▶ Goal A
In the dimensional-analysis excerpt, why is [a] replaced by κ[x] inside the logarithm in the first step of the second addend? Answer in one to three sentences.

▶ Selected extract

Since the dimensional quantities are $[x]$ and $[a]$, a distinction must be made between two cases.
$\text{1)} \star \qquad \color{Green}{\text{dimensional quantity}} = [a] \quad \text{and} \quad \color{Purple}{\text{dimensional quantity}} = [x]$.
The fundamental condition is:
$$\exists \, \kappa \in \mathbb R : \frac{[a]}{[x]} = \kappa \tag{$\triangle$}\label{eq:triangle}$$
or
$$[a] = \kappa \, [x] \qquad \kappa \in \mathbb R. \tag{$\triangle \triangle$}\label{eq:triangletriangle}$$
The $2^{\text{nd}} \, \text{addend}$ is:
$$\begin{align}
- \frac{1}{4}[a]^2 \ln \bigg([x]^2+[a]^2 \bigg) &= - \frac{1}{4}[a]^2 \ln \bigg([x]^2+(\kappa [x])^2 \bigg) \qquad &\text{(writing $[a]$ as $\kappa [x]$, as per $\eqref{eq:triangletriangle}$)} \\
&= - \frac{1}{4}[a]^2 \ln \bigg([x]^2+ \kappa^2 [x]^2 \bigg) \qquad &\text{(writing $(\kappa [x])^2$ as $\kappa^2 [x]^2$)} \\
&= - \frac{1}{4}[a]^2 \ln \bigg([x]^2 \cdot (1+ \kappa^2) \bigg) \qquad &\text{(factoring $[x]^2$ out)}.

▶ Item-finding records
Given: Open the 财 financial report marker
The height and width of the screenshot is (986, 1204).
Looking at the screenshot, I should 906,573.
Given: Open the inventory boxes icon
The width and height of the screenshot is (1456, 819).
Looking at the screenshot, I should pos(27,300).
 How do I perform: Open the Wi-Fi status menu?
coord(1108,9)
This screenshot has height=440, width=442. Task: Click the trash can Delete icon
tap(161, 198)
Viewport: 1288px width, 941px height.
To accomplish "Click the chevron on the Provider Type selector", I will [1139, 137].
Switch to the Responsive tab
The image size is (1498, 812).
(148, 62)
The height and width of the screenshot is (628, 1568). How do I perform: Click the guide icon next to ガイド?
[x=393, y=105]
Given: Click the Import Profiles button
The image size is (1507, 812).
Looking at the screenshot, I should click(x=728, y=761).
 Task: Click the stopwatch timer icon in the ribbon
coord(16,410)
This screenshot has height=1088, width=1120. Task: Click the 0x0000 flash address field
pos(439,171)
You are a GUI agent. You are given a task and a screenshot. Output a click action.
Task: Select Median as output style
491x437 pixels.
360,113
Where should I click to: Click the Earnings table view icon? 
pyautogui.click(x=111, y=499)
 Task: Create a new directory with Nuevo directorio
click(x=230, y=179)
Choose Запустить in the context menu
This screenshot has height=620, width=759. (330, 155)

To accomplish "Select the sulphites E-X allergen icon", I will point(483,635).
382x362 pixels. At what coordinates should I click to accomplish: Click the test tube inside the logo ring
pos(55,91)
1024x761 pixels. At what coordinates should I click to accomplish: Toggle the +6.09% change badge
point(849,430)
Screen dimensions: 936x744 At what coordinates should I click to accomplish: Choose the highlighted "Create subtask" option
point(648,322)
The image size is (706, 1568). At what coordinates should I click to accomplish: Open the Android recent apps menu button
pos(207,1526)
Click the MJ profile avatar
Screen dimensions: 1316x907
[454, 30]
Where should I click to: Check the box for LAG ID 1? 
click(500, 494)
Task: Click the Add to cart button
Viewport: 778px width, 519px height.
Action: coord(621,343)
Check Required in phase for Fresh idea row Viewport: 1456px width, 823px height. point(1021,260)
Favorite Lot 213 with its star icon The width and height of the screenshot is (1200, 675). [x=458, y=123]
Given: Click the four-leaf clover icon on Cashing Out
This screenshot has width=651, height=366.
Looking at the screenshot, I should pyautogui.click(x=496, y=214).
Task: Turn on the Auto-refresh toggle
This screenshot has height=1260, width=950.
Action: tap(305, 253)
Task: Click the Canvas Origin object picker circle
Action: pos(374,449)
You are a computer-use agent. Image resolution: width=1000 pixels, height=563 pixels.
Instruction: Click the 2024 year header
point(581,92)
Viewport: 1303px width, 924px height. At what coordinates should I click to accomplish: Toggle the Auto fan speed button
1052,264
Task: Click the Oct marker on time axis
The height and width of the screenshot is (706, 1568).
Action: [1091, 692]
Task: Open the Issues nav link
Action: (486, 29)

▶ Goal B
Express the item-finding records as a Markdown table with the columns Row and Line. Start at the line that contains "The height and width of the screenshot is (628, 1568)." and end at the line that contains "coord(16,410)", and leave out any blank lines.

▶ Full response A
The note beside that step says that [a] is written as κ[x] according to condition (△△). That condition states that [a] = κ[x] for some real number κ.

▶ Full response B
| Row | Line |
|---|---|
| 1 | The height and width of the screenshot is (628, 1568). How do I perform: Click the guide icon next to ガイド? |
| 2 | [x=393, y=105] |
| 3 | Given: Click the Import Profiles button |
| 4 | The image size is (1507, 812). |
| 5 | Looking at the screenshot, I should click(x=728, y=761). |
| 6 |  Task: Click the stopwatch timer icon in the ribbon |
| 7 | coord(16,410) |